**EXERCISE DIRECTIONS**
Rename "Viewport" to "Window size" wherever it occurs in the rows below, and leave everything else as it is.

**DATASET EXTRACT**
┌──

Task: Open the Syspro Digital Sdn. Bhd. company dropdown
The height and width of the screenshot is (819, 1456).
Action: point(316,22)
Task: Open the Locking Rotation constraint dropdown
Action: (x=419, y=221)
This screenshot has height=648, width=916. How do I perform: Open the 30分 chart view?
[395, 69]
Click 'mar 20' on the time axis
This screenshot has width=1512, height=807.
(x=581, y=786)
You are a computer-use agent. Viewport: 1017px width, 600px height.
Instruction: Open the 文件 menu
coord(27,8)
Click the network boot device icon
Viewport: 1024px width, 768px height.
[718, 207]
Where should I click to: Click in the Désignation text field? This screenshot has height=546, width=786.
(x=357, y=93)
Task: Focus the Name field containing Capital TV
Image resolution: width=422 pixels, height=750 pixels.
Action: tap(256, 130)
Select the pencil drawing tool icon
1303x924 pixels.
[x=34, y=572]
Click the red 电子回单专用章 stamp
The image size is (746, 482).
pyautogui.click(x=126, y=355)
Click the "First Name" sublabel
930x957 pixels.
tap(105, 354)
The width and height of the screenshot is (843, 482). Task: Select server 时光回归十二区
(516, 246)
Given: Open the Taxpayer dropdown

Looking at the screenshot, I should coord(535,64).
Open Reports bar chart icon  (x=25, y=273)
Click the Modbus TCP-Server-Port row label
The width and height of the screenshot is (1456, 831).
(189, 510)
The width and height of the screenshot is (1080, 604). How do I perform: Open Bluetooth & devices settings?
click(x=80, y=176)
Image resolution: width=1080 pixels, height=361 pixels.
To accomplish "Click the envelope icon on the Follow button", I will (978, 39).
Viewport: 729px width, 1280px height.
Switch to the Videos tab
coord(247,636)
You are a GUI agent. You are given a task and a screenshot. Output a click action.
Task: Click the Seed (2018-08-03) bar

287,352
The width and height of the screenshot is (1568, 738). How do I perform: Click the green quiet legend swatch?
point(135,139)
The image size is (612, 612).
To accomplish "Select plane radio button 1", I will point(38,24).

└──

**RESULT**
Task: Open the Syspro Digital Sdn. Bhd. company dropdown
The height and width of the screenshot is (819, 1456).
Action: point(316,22)
Task: Open the Locking Rotation constraint dropdown
Action: (x=419, y=221)
This screenshot has height=648, width=916. How do I perform: Open the 30分 chart view?
[395, 69]
Click 'mar 20' on the time axis
This screenshot has width=1512, height=807.
(x=581, y=786)
You are a computer-use agent. Window size: 1017px width, 600px height.
Instruction: Open the 文件 menu
coord(27,8)
Click the network boot device icon
Window size: 1024px width, 768px height.
[718, 207]
Where should I click to: Click in the Désignation text field? This screenshot has height=546, width=786.
(x=357, y=93)
Task: Focus the Name field containing Capital TV
Image resolution: width=422 pixels, height=750 pixels.
Action: tap(256, 130)
Select the pencil drawing tool icon
1303x924 pixels.
[x=34, y=572]
Click the red 电子回单专用章 stamp
The image size is (746, 482).
pyautogui.click(x=126, y=355)
Click the "First Name" sublabel
930x957 pixels.
tap(105, 354)
The width and height of the screenshot is (843, 482). Task: Select server 时光回归十二区
(516, 246)
Given: Open the Taxpayer dropdown

Looking at the screenshot, I should coord(535,64).
Open Reports bar chart icon  (x=25, y=273)
Click the Modbus TCP-Server-Port row label
The width and height of the screenshot is (1456, 831).
(189, 510)
The width and height of the screenshot is (1080, 604). How do I perform: Open Bluetooth & devices settings?
click(x=80, y=176)
Image resolution: width=1080 pixels, height=361 pixels.
To accomplish "Click the envelope icon on the Follow button", I will (978, 39).
Window size: 729px width, 1280px height.
Switch to the Videos tab
coord(247,636)
You are a GUI agent. You are given a task and a screenshot. Output a click action.
Task: Click the Seed (2018-08-03) bar

287,352
The width and height of the screenshot is (1568, 738). How do I perform: Click the green quiet legend swatch?
point(135,139)
The image size is (612, 612).
To accomplish "Select plane radio button 1", I will point(38,24).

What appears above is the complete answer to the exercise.